Menu
Grafana Cloud

Set up Kubernetes Event monitoring (beta)

Grafana Agent bundles an eventhandler integration that watches for Kubernetes Events in your clusters and ships these to Grafana Cloud Loki. Kubernetes controllers emit Events as they perform operations in your cluster (like starting containers, scheduling Pods, etc.) and these can be a rich source of logging information to help you debug, monitor, and alert on your Kubernetes workloads. Generally, these Events can be queried using kubectl get event or kubectl describe; with the eventhandler integration enabled, you can query these directly from Grafana Cloud.

Before you start

To begin, you’ll need the following:

  • A Kubernetes cluster
  • The kubectl command-line tool installed and available on your machine
  • A Grafana Cloud account or Loki instance that will receive log entries

Deployment options

The eventhandler integration is one of several integrations embedded directly into Grafana Agent. You can run the integration in several ways:

  • A dedicated Grafana Agent StatefulSet running only the eventhandler integration
  • As part of an existing Agent StatefulSet

NOTE: Although you can run the integration without persistent storage, we recommend running it with dedicated disk storage (StatefulSet or Deployment with PersistentVolume & PersistentVolumeClaim) to take advantage of its caching feature. Kubernetes events have a lifespan of an hour; after an hour, they are deleted from the cluster’s internal key-value store. If you restart the integration within an hour of it going down, eventhandler will re-ship any Events present in the cluster’s internal store unless the cache file is provided.

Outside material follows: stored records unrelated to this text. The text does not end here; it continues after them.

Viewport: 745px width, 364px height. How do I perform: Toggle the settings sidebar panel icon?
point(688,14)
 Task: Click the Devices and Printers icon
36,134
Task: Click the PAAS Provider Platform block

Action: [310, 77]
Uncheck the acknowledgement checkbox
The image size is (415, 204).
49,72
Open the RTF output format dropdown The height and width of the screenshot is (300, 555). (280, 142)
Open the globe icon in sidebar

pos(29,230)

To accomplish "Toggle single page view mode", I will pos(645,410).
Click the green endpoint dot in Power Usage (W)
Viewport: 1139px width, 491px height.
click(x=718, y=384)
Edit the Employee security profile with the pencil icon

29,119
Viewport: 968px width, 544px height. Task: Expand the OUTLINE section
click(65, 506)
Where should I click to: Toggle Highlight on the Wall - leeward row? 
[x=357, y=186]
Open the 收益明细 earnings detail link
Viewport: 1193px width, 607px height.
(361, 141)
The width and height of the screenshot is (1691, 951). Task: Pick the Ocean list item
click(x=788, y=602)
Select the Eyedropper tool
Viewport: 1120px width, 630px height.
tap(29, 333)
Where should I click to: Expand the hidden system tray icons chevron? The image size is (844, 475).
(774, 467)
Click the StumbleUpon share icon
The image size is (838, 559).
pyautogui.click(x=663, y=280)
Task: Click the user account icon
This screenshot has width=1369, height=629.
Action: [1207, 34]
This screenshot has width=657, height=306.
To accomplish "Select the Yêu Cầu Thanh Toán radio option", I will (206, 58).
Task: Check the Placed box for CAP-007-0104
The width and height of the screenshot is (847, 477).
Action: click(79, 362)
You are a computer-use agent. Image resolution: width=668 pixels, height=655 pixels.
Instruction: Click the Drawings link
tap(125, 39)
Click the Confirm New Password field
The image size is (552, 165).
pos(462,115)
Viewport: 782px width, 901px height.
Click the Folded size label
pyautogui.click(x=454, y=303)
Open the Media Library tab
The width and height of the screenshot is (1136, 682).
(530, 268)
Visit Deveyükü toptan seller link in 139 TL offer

Option 1: Run a dedicated eventhandler

To run a dedicated eventhandler StatefulSet and for full documentation and configuration instructions, see eventhandler_config from the Grafana Agent documentation. These docs provide sample manifests and configuration for an Agent StatefulSet running only the eventhandler integration.

You can also use a Deployment with a PersistentVolume and PersistentVolumeClaim or use node-local storage, but these methods are outside the scope of this guide and require modifying the provided manifests and instructions.

Option 2: Enable eventhandler in an existing Agent Deployment or StatefulSet

To enable the eventhandler integration in an existing Grafana Agent setup or to avoid running another Agent in your cluster, you can modify your existing Agent’s configuration to enable the integration.

Note: If you’re using a Deployment you should attach persistent disk storage and appropriately configure the integration’s cache_path to take advantage of eventhandler’s Event caching. This isn’t necessary but will prevent double-shipping cluster Events to Loki in the event of an Agent restart. To learn more about configuring a PersistentVolume for storage, please see Configure a Pod to Use a PersistentVolume for Storage from the K8s docs.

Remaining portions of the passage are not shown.